Migraine is not simply a headache. It is a neurovascular event involving altered neuronal excitability, vascular changes and inflammatory mediators. Research has shown that some individuals with migraine have lower magnesium levels, particularly intracellular magnesium. Clinical trials have investigated oral and intravenous magnesium in migraine prevention and acute management with mixed but promising results.

Proposed mechanisms include stabilisation of vascular tone, regulation of serotonin receptors, reduction in cortical spreading depression (a wave of neuronal activity linked to migraine aura) and modulation of NMDA receptor activity. Magnesium is not universally effective. But for certain individuals, particularly those with demonstrable low magnesium status, it can be a meaningful contributor to prevention strategies.

Magnesium and stroke research

Magnesium’s role in stroke has been studied because of its influence on vascular tone, calcium regulation and excitotoxicity. Excitotoxicity refers to neuronal injury caused by excessive stimulation by excitatory neurotransmitters such as glutamate. During ischaemic stroke, disrupted blood flow can lead to calcium overload in neurons. Magnesium’s natural gating of NMDA receptors is theoretically protective.

Large clinical trials investigating intravenous magnesium in acute stroke have not demonstrated significant improvements in outcomes. However, the mechanistic rationale remains strong and magnesium continues to be studied in specific contexts. What this tells us is important: Magnesium is biologically relevant, but biology does not always translate into clinical cure. Maintaining consistent, healthy magnesium status, rather than a state of depletion, certainly seems wise when we understand these mechanisms.

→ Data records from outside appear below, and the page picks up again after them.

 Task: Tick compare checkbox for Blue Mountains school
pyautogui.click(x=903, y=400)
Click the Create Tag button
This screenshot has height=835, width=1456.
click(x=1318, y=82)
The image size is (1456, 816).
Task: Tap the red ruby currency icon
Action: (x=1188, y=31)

Neurodegenerative conditions

Magnesium has also been explored in relation to conditions such as Alzheimer’s disease and Parkinson’s disease. Observational data suggest that lower magnesium intake or status may be associated with increased risk of cognitive decline. Experimental models show that increasing brain magnesium can enhance synaptic density and learning performance in animals.

However, human data remains limited. At present, we cannot say magnesium prevents neurodegenerative disease. What we can say is that magnesium participates in processes that are relevant to neuronal survival including synaptic plasticity, oxidative stress regulation, inflammatory signalling and energy metabolism. In ageing, supporting these processes is part of building neurological resilience.

The common thread

When I step back from the individual conditions and look at the bigger picture, I see something elegant. Magnesium regulates calcium entry into neurons, influences neurotransmitter balance, supports vascular relaxation, participates in mitochondrial energy production and helps modulate inflammatory responses. None of this means magnesium is the answer to neurological disease. It means magnesium is part of the foundation. And foundations are rarely glamorous, but without them, nothing stands for long.